We found similar results for audio. A sliding data window of no more than one minute at a time of raw audio data was acceptable to 29% (7 of 24) of participants, although the majority (71%) found recording of any raw audio too invasive. Filtered audio fared better, however. If only a 10 minute sliding window of filtered audio was being saved, except for times when a physical activity is being detected, 62.5% (15 of 24) of participants were willing to use the microphone to get better activity detection.
And some recommendations:
Our results suggest at least three ways in which the acceptability of sensing can be increased, while respecting privacy. First, sensor data should be saved only when relevant activities are taking place. Results for both GPS and audio revealed that continuously purging the raw data increased user acceptance of both sensors. Second, whenever possible, a system’s core functionality should be based on minimallyinvasive sensing. The users can then be given a choice to decide whether to enable additional functionality that might require more invasive sensors. Physical activity detection, much of which can be done with a simple 3-D accelerometer, is a good example of a domain where such graded sensing could be implemented. And third, researchers should explore ways to capture only those features of the sensor data that are truly necessary for a given application. This means, however, that sensor systems might need to have enough computational power to perform onboard processing so that each application that uses a sensor can capture only the information that it needs.

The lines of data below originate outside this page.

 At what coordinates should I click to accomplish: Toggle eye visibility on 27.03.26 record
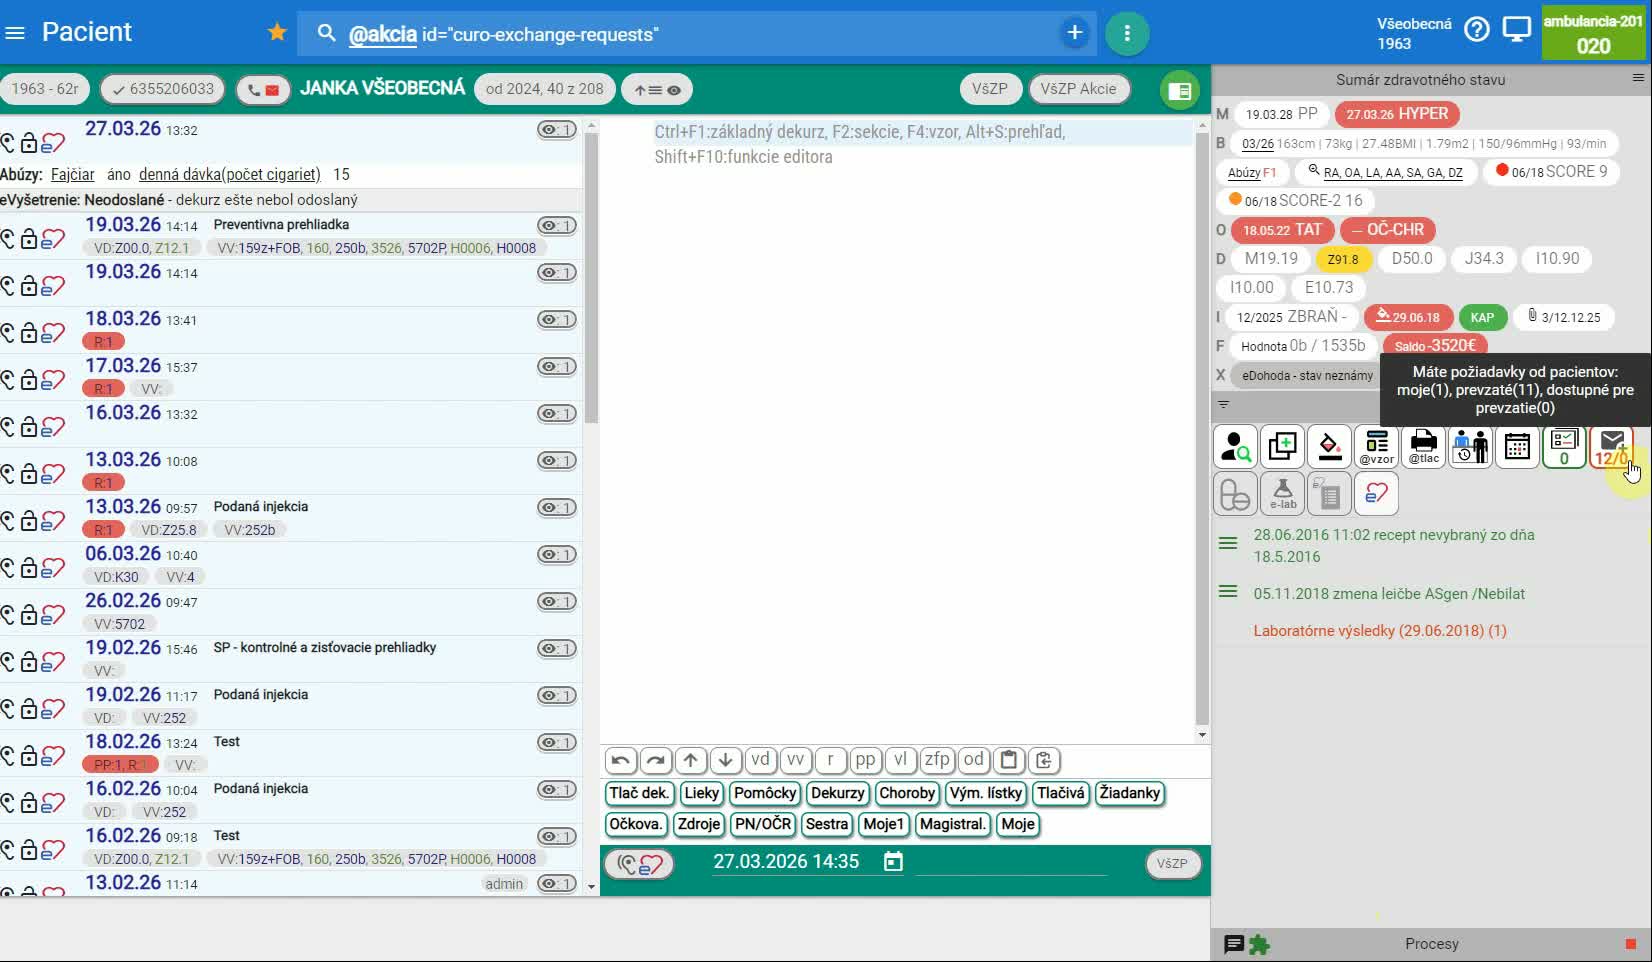coord(556,130)
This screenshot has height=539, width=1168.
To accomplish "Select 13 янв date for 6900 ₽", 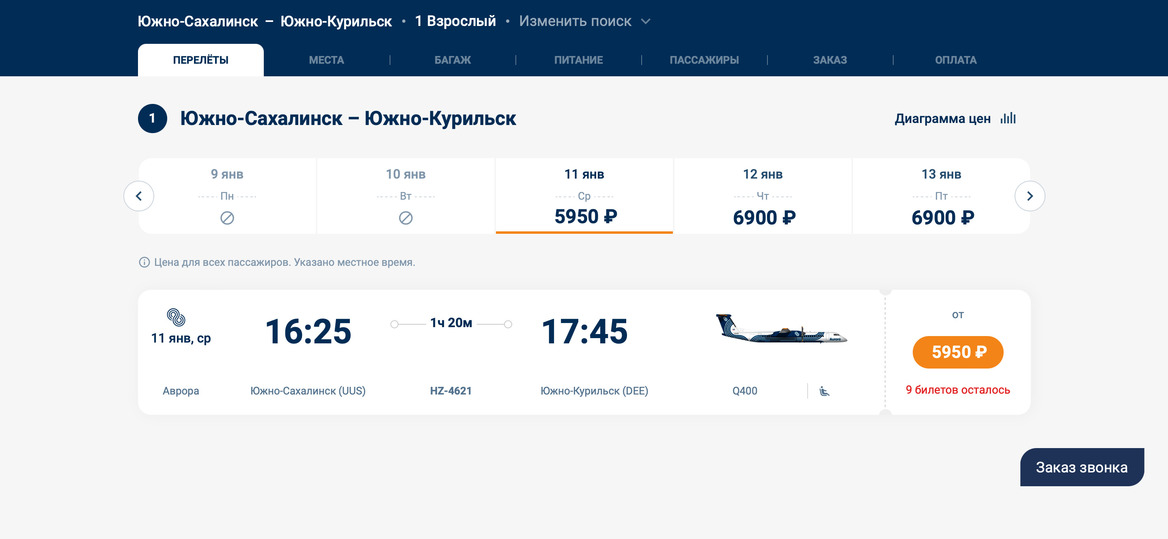I will [x=941, y=197].
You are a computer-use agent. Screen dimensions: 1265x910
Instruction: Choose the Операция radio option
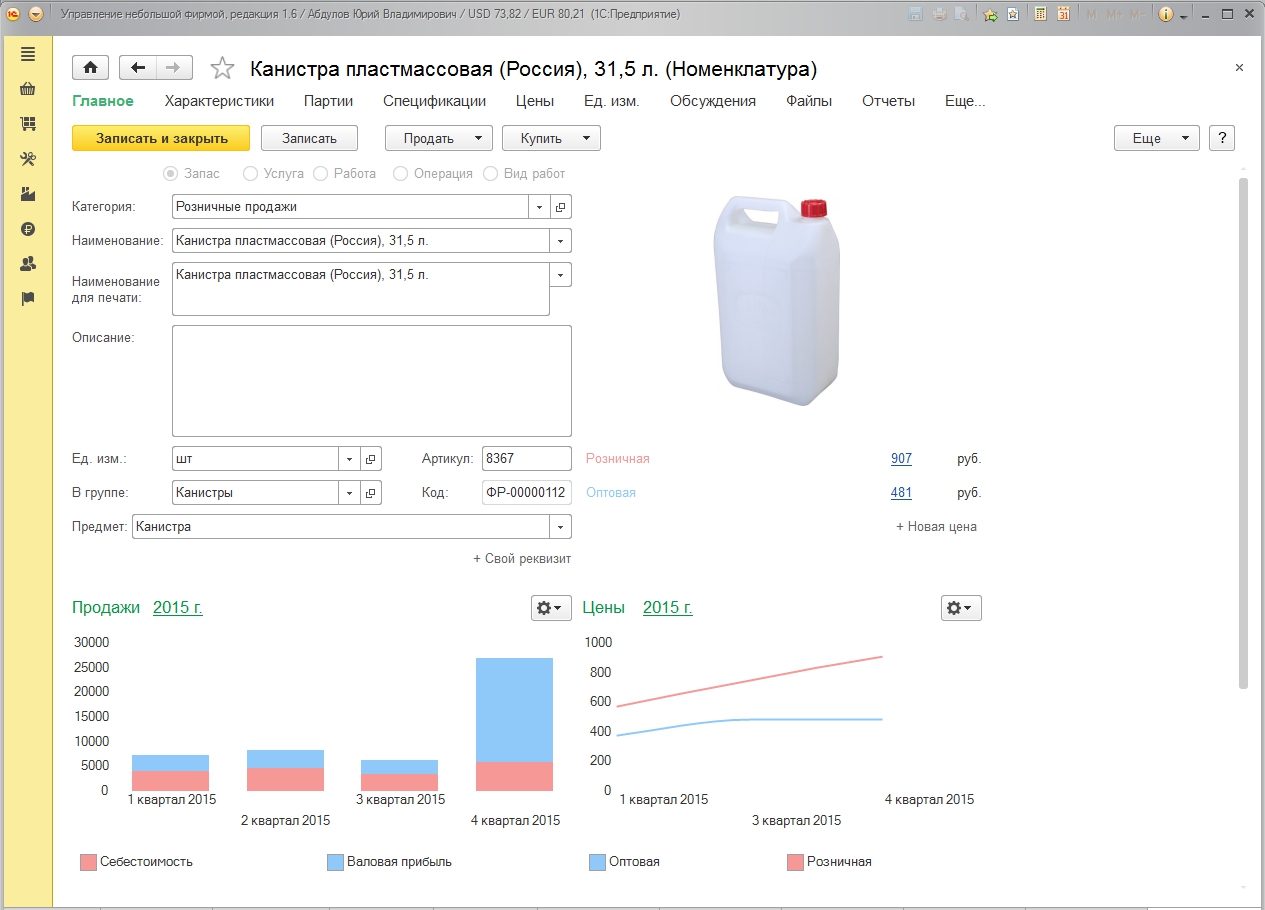click(400, 174)
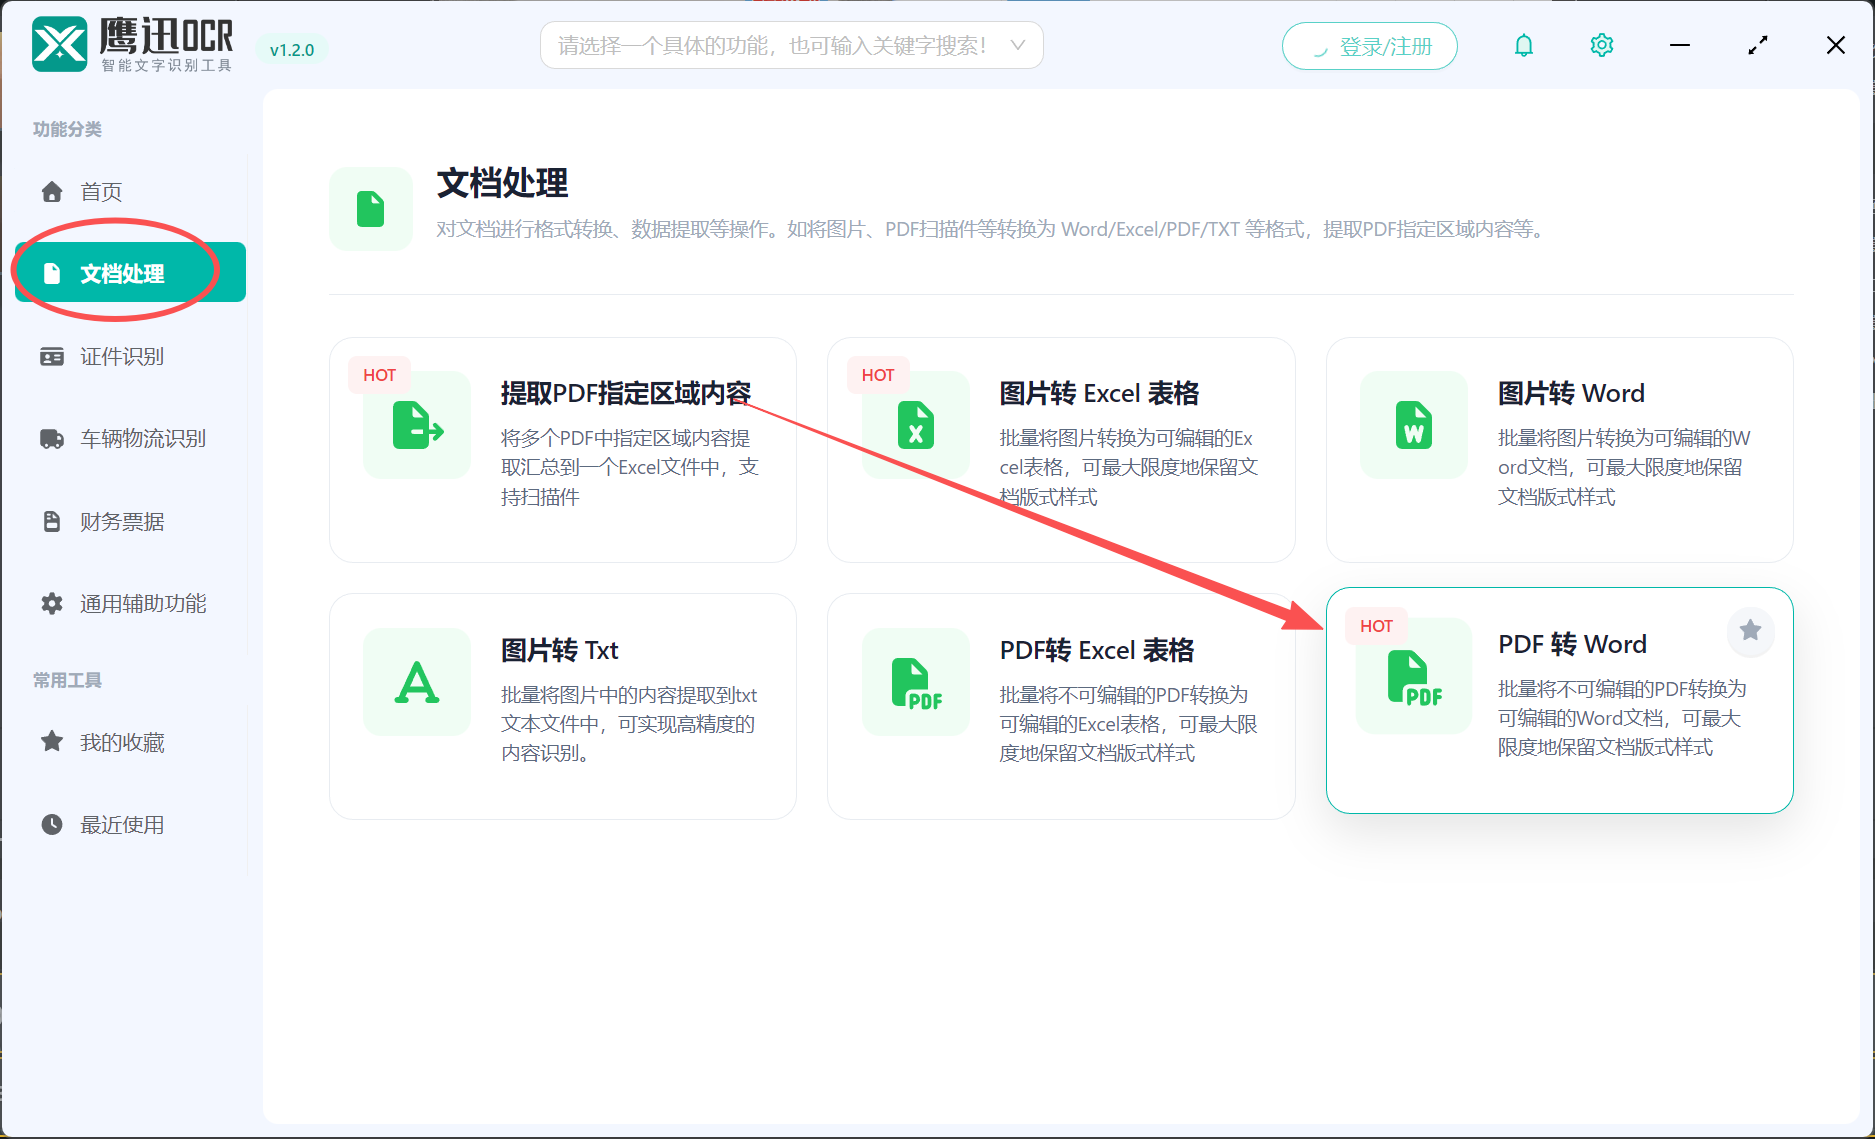Image resolution: width=1875 pixels, height=1139 pixels.
Task: Toggle the favorite star on PDF 转 Word
Action: click(x=1750, y=630)
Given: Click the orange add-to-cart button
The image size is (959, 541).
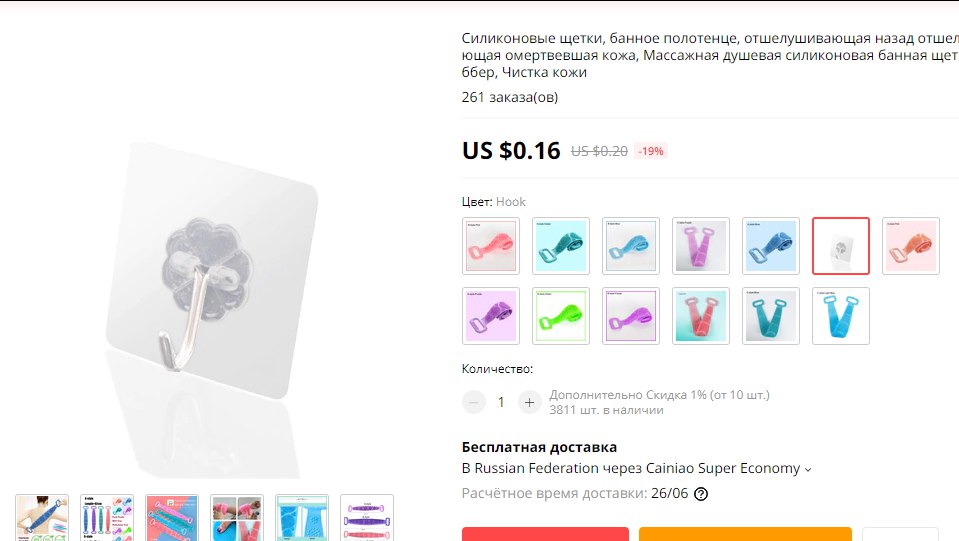Looking at the screenshot, I should click(745, 534).
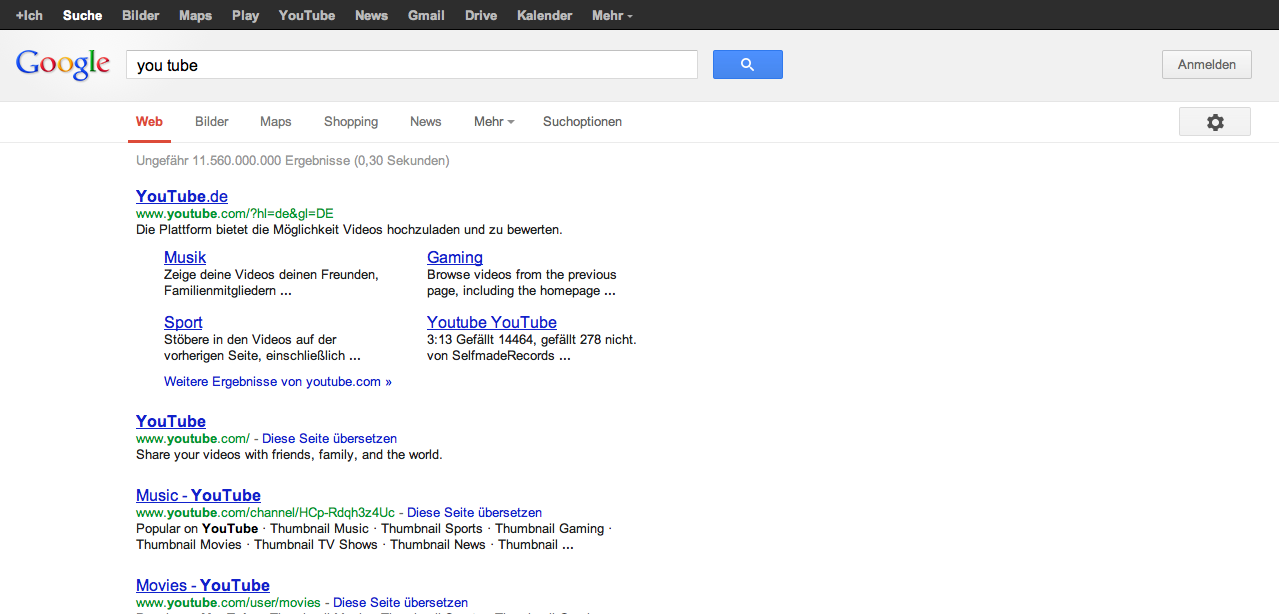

We also note that users can make informed privacy trade-offs only if they understand what the technology is doing, why, and what the potential privacy and security implications are. Building visibility into systems so that users can see and control what data is being recorded and for how long supports informed use. Determining how this can best be done is a difficult, but important, design challenge.
More work along these lines, please. —Chris Peterson